Ejercicio: Retome el relato del primer ascenso del Marmolejo por el lado chileno, que figura más abajo, y continúe la narración a partir de su última oración.

Relatos

Primer Ascenso del Marmolejo por el lado chileno – Traducción del relato de Ludwig Krahl publicado en 1949

Primer Ascenso del Marmolejo por el lado chileno

Esta expedición transcurrió en la primera semana de febrero de 1943 y participaron en ella: Walter Bachmann, Mario Araneda y el autor de este artículo.

Ludwig Krahl y Walter Bachmann

El Marmolejo, 6100 m de altitud, fue conquistado por primera vez por Sebastian Krückel, Hermann Sattler y Albrecht Maass lo que fue realizado por el lado argentino. Gracias a este ascenso sabíamos que el principal problema lo presentaban los penitentes.

Poco antes habíamos hecho el Morado por su cara Sur en tres días y con este triunfo se nos subieron los humos a la cabeza. En nuestras dos semanas de vacaciones queríamos ascender nada menos que el Marmolejo y el Castillo.

Material suministrado:
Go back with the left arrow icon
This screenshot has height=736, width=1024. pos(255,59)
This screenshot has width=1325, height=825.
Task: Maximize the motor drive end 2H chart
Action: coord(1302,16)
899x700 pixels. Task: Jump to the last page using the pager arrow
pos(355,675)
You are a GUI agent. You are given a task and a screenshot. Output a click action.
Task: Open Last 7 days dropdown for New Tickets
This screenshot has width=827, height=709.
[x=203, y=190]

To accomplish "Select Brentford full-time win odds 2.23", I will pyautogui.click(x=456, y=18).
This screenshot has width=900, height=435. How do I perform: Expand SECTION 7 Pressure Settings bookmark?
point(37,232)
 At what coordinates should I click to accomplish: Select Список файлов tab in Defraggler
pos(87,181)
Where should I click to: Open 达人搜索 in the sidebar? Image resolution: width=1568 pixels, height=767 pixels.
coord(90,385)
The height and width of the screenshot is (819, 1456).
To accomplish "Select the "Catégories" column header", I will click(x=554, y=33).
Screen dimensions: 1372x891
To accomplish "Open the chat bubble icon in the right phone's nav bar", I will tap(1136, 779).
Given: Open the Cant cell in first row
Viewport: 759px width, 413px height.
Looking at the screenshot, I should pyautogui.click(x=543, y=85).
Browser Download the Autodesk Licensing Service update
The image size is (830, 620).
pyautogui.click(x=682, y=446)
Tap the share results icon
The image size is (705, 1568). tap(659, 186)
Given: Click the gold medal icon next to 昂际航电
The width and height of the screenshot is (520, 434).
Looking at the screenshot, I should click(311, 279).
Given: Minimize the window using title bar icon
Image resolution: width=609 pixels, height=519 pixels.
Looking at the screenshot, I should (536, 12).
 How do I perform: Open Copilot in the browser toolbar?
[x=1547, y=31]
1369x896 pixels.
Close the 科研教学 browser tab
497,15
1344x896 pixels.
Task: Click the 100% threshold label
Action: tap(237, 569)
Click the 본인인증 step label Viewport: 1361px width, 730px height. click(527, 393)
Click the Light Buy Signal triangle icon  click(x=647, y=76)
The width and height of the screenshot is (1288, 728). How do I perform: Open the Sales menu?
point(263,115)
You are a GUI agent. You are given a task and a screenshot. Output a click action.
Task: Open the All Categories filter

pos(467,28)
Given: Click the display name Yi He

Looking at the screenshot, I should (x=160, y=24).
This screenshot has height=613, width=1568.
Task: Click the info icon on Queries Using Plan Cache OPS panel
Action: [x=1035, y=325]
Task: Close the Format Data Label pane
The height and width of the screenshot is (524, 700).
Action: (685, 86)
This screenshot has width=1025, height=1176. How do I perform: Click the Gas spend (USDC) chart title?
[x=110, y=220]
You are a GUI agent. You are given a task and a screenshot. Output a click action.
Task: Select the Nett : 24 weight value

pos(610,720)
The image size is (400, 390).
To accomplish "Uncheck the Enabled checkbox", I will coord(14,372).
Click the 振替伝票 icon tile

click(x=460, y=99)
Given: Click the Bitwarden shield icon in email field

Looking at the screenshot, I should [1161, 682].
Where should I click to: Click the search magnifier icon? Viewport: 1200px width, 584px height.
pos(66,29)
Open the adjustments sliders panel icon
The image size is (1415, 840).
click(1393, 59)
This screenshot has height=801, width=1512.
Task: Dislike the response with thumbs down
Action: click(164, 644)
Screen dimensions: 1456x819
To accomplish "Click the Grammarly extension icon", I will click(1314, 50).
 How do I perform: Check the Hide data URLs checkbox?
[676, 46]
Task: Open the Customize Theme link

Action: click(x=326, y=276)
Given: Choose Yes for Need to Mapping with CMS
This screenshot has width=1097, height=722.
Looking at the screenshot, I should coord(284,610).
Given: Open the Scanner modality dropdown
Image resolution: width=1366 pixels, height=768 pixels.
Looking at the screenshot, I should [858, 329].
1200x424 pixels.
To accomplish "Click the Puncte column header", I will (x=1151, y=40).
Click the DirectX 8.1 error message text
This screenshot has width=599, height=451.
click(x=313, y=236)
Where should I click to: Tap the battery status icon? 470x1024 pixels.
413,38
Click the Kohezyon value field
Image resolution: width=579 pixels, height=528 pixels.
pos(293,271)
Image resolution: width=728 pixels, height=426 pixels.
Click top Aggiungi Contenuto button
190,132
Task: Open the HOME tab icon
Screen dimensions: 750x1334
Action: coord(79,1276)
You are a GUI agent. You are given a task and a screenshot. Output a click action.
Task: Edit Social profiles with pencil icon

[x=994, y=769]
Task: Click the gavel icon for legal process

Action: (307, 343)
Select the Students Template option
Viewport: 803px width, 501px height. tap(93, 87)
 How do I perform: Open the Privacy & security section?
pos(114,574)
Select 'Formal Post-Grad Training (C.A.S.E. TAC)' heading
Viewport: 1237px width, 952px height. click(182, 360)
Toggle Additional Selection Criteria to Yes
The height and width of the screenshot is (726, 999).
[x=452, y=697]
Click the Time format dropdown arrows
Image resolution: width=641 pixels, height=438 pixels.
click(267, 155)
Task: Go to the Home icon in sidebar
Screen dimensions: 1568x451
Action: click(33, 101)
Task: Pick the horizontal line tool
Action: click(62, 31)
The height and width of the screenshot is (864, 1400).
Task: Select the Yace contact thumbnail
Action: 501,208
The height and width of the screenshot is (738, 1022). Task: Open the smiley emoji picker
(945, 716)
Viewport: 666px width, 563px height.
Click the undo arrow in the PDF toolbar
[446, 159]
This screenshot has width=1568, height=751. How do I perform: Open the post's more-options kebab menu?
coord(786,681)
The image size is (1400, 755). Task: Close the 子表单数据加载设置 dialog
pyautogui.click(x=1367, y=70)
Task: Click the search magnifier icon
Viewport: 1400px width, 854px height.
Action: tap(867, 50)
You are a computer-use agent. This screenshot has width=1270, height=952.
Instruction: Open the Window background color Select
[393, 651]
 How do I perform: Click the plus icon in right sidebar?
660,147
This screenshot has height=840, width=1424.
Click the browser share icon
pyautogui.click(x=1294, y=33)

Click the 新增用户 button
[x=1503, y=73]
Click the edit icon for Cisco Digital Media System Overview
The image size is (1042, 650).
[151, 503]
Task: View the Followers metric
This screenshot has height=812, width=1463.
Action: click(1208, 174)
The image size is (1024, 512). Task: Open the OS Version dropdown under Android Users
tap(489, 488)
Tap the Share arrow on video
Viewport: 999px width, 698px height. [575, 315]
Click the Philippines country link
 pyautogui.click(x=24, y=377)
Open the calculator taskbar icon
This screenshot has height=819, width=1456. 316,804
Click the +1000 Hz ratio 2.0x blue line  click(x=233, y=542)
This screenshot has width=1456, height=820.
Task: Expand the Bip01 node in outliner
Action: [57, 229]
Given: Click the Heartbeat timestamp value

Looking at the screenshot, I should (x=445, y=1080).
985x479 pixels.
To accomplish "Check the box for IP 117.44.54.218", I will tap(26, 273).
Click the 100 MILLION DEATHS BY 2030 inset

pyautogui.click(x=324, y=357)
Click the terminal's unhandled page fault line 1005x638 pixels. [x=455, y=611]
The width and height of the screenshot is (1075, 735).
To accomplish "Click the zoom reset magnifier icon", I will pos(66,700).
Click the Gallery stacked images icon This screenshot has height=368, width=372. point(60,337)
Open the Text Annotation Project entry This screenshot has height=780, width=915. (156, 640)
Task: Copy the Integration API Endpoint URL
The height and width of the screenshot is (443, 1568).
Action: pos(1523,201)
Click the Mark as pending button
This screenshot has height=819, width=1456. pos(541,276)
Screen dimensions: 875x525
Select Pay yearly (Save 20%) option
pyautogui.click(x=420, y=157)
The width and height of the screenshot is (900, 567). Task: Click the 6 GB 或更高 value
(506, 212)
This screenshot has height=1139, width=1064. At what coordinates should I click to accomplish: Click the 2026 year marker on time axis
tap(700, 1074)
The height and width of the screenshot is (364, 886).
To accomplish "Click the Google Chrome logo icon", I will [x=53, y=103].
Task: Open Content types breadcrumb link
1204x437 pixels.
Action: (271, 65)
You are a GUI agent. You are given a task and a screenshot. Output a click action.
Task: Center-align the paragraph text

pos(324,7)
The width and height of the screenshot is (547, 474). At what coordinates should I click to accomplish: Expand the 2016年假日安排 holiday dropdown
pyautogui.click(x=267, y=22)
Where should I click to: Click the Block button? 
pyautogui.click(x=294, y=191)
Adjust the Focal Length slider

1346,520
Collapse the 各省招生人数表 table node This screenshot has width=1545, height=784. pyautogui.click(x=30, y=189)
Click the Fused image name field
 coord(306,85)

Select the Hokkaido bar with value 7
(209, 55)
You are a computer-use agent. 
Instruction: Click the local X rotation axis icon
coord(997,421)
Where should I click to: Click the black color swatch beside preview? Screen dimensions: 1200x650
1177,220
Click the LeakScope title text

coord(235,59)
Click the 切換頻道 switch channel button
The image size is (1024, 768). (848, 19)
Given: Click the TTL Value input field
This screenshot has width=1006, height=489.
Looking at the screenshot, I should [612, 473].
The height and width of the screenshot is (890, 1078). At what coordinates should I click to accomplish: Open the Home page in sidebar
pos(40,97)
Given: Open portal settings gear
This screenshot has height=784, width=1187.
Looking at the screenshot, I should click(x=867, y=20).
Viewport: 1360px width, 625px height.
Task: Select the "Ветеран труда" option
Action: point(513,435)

Resultado del ejercicio:
La lista de provisiones nos dio muchos dolores de cabeza porque era la primera vez que íbamos a la montaña por tanto tiempo. El supuesto inicial de que en 15 días se come cinco veces lo que se come en tres días era obviamente falso. En tres días uno puede comer menos y después recuperar en Santiago lo perdido, pero pasar 15 días con hambre es demasiado. Hoy en día llevamos para una expedición de dos semanas el triple o el cuatriple de las provisiones necesarias para una excursión de tres días.

Como no todas nuestras cosas cabían en las mochilas, guardamos el resto en dos cajas de azúcar que clavamos cuidadosamente. El 31 de enero partimos en tren hacia El Volcán.

A la mañana siguiente teníamos tres animales de monta y uno de carga pedidos a un arriero que llegó justo dos horas después de la hora acordada. Para recuperar el tiempo perdido pensamos que el muchacho, al menos, nos llevaría hasta los 4000 m de altitud por las morrenas del glaciar del Marmolejo, pero no -al final del valle de la Engorda, a 3000 m silenciosamente tuvimos que ponernos las mochilas a los hombros y entregar una propina. Tenía la excusa que los animales se podrían romper una pata en las piedras grandes.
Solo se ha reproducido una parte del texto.